• **GOAL**
Rewrite the data from the start through the line with "click(x=816, y=132)", replacing "Task" with "Goal" and leaving everything else unchanged.

• **PROVIDED DATA**
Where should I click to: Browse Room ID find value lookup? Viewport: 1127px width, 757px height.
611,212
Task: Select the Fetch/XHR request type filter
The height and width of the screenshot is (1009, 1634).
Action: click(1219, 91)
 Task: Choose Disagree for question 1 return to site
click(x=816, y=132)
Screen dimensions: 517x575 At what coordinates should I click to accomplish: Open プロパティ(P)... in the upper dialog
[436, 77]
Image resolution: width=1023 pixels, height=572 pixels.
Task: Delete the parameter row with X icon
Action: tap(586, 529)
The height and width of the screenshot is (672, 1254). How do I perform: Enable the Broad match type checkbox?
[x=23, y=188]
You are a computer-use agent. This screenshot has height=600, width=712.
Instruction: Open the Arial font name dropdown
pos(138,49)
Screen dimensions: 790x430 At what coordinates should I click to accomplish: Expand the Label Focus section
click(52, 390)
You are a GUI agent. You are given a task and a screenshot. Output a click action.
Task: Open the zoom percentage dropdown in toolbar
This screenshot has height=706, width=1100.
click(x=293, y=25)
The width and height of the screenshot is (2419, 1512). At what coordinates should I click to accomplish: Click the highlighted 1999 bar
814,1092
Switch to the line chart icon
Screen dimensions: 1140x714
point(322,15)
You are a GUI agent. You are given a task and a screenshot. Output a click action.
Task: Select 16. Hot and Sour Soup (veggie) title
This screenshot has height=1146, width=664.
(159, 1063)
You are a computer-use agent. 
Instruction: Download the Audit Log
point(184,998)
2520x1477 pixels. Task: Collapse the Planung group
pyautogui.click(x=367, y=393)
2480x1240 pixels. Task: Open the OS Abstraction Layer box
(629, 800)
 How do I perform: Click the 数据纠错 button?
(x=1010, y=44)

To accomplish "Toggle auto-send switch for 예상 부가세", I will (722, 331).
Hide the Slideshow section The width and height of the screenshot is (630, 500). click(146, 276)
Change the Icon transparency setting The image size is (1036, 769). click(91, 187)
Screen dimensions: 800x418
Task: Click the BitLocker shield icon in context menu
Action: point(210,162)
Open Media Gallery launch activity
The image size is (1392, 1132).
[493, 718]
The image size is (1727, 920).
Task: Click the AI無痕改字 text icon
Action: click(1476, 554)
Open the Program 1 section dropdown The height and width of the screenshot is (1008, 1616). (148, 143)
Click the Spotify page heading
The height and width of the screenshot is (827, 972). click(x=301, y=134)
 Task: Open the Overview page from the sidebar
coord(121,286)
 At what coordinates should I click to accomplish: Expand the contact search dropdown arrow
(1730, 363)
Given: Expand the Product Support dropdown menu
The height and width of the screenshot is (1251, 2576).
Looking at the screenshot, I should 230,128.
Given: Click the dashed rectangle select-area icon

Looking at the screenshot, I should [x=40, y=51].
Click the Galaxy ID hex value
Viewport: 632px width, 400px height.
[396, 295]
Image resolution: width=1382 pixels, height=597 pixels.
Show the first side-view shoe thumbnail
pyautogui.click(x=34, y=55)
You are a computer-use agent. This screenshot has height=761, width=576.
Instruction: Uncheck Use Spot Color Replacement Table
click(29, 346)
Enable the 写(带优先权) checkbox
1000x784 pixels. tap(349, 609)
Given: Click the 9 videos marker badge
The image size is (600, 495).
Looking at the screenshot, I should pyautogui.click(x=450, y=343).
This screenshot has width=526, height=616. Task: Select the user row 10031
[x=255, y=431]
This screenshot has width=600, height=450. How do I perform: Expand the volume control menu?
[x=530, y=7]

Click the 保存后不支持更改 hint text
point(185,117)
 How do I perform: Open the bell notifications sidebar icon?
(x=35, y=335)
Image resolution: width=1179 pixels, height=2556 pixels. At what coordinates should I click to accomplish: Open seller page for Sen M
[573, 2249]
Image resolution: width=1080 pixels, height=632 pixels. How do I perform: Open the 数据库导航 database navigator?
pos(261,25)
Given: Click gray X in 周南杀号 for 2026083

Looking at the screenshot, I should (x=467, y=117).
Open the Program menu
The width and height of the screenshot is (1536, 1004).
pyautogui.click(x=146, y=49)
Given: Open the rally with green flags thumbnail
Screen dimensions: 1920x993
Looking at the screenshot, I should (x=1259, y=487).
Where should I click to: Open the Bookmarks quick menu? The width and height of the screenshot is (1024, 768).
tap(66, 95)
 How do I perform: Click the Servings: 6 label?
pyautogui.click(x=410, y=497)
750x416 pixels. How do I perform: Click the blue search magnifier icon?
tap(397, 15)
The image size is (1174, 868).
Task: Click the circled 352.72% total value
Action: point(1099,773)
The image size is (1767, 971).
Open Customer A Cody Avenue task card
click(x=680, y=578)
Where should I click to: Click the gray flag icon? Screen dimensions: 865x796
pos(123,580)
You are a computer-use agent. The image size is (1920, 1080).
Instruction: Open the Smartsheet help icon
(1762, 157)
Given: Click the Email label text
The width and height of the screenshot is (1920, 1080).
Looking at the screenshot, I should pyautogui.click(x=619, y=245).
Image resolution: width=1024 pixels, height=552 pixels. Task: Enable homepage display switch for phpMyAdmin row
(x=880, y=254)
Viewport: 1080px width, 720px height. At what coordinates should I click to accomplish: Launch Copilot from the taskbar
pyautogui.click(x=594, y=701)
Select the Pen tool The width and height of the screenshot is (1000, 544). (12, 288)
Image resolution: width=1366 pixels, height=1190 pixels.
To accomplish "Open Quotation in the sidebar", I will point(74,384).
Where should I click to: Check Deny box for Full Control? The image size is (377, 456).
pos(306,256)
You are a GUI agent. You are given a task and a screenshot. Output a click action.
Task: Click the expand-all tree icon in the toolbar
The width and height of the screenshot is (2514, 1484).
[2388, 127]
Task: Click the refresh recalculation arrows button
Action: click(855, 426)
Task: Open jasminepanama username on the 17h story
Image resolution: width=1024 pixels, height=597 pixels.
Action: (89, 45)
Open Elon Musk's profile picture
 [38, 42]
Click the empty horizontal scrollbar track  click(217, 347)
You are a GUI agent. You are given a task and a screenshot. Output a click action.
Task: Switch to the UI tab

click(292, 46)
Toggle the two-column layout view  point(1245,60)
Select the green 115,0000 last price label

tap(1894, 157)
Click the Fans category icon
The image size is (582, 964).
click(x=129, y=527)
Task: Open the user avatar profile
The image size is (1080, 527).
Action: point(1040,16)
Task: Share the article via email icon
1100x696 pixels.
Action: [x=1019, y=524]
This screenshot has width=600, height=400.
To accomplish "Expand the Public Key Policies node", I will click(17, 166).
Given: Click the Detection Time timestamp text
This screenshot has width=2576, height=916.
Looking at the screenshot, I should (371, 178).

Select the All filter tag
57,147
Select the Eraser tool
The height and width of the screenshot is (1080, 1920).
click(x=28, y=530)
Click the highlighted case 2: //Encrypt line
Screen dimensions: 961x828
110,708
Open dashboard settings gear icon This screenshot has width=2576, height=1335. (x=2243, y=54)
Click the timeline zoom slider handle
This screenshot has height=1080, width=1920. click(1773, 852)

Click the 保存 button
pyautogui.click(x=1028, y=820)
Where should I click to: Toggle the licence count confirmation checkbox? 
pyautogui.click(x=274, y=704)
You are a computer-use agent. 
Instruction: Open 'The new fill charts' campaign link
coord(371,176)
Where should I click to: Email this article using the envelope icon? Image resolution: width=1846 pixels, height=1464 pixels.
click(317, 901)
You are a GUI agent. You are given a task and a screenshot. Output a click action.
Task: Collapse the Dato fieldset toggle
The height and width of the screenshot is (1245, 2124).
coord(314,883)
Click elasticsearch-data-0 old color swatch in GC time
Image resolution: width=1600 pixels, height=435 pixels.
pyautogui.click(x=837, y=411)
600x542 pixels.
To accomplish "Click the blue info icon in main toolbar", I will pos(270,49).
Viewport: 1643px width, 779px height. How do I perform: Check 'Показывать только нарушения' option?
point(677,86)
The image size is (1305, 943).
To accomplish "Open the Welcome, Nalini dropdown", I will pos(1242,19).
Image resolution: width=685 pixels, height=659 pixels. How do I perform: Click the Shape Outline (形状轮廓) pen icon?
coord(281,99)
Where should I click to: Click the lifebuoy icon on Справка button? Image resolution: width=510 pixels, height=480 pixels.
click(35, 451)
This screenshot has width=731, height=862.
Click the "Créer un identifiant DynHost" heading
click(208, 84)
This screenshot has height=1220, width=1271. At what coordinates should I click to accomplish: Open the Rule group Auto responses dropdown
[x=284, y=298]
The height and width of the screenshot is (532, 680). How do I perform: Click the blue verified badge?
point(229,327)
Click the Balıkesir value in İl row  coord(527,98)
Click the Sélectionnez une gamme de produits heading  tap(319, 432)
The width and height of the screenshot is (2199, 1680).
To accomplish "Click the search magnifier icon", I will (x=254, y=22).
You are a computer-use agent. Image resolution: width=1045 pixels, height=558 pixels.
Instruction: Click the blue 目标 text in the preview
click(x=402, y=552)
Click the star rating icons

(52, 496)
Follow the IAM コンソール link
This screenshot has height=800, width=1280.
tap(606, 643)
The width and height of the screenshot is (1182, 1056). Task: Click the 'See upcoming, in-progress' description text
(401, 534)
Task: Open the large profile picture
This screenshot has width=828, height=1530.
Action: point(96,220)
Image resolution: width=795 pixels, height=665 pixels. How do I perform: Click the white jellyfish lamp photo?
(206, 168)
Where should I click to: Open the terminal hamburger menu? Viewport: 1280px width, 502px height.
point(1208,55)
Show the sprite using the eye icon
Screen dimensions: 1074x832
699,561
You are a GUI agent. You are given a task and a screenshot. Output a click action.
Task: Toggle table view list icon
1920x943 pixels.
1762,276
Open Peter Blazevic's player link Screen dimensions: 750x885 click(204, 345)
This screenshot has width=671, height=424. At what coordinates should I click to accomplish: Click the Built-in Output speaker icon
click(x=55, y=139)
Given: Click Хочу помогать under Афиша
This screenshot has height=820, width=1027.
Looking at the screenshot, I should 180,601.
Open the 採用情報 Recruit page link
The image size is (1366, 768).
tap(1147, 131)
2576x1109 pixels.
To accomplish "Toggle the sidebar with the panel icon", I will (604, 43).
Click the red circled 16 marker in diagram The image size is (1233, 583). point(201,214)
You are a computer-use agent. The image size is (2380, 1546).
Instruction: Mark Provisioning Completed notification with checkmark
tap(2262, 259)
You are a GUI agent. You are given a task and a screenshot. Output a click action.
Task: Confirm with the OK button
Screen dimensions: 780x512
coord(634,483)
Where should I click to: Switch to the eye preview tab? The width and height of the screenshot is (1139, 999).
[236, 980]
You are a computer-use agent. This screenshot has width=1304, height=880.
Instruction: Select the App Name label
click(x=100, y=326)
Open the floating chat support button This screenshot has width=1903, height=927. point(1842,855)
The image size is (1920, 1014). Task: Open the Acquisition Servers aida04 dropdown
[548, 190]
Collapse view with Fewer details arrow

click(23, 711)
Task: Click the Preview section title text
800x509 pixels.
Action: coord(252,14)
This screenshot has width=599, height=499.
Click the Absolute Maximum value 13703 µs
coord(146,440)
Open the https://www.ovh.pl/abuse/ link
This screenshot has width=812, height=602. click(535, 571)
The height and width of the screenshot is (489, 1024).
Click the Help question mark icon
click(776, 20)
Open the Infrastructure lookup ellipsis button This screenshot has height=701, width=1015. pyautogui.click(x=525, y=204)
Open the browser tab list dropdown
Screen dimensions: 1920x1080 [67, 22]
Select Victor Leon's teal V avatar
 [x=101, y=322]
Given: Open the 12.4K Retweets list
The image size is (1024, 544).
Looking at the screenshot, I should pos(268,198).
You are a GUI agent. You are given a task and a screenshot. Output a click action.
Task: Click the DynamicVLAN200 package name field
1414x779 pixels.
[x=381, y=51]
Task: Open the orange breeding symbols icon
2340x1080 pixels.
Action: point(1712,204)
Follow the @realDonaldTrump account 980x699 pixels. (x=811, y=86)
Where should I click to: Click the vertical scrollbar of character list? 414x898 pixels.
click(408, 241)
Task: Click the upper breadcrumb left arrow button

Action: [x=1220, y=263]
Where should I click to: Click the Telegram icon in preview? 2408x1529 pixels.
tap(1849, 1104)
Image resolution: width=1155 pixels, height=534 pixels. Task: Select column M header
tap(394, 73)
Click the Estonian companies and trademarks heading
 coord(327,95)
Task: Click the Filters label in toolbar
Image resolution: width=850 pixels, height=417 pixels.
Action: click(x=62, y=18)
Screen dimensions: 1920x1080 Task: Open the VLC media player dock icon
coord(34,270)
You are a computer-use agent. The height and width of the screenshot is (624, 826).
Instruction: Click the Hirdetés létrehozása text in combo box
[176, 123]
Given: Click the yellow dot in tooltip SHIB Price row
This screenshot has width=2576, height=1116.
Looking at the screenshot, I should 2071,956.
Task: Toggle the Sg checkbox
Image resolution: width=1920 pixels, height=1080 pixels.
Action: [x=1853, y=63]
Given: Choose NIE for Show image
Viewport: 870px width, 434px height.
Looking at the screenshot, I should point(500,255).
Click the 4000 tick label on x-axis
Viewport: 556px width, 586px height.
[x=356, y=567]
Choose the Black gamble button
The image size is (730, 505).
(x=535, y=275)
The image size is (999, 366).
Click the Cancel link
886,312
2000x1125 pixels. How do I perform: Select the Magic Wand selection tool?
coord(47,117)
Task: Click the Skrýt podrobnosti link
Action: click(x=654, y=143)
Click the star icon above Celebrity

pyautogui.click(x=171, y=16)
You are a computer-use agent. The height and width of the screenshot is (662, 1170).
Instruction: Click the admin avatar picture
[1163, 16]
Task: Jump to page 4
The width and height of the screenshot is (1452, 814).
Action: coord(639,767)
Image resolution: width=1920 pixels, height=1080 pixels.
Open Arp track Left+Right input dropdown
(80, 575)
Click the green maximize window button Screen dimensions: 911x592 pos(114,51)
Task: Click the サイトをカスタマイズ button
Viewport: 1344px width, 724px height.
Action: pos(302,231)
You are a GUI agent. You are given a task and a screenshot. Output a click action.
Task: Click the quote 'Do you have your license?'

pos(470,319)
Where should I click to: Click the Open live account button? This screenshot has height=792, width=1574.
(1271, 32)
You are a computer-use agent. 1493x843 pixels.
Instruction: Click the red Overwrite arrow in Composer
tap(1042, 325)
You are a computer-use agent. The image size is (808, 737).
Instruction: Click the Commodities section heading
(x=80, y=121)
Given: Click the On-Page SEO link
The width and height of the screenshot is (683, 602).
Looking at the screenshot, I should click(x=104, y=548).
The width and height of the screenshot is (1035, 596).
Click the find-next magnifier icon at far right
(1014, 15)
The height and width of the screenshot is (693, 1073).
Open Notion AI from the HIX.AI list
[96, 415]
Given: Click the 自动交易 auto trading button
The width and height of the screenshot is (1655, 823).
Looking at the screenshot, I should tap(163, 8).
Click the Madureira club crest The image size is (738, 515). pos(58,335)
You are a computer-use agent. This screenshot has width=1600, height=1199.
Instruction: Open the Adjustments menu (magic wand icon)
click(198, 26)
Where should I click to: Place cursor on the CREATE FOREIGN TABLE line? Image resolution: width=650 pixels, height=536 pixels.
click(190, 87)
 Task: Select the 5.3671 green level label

• **EXERCISE ANSWER**
Where should I click to: Browse Room ID find value lookup? Viewport: 1127px width, 757px height.
611,212
Goal: Select the Fetch/XHR request type filter
The height and width of the screenshot is (1009, 1634).
Action: click(1219, 91)
 Goal: Choose Disagree for question 1 return to site
click(x=816, y=132)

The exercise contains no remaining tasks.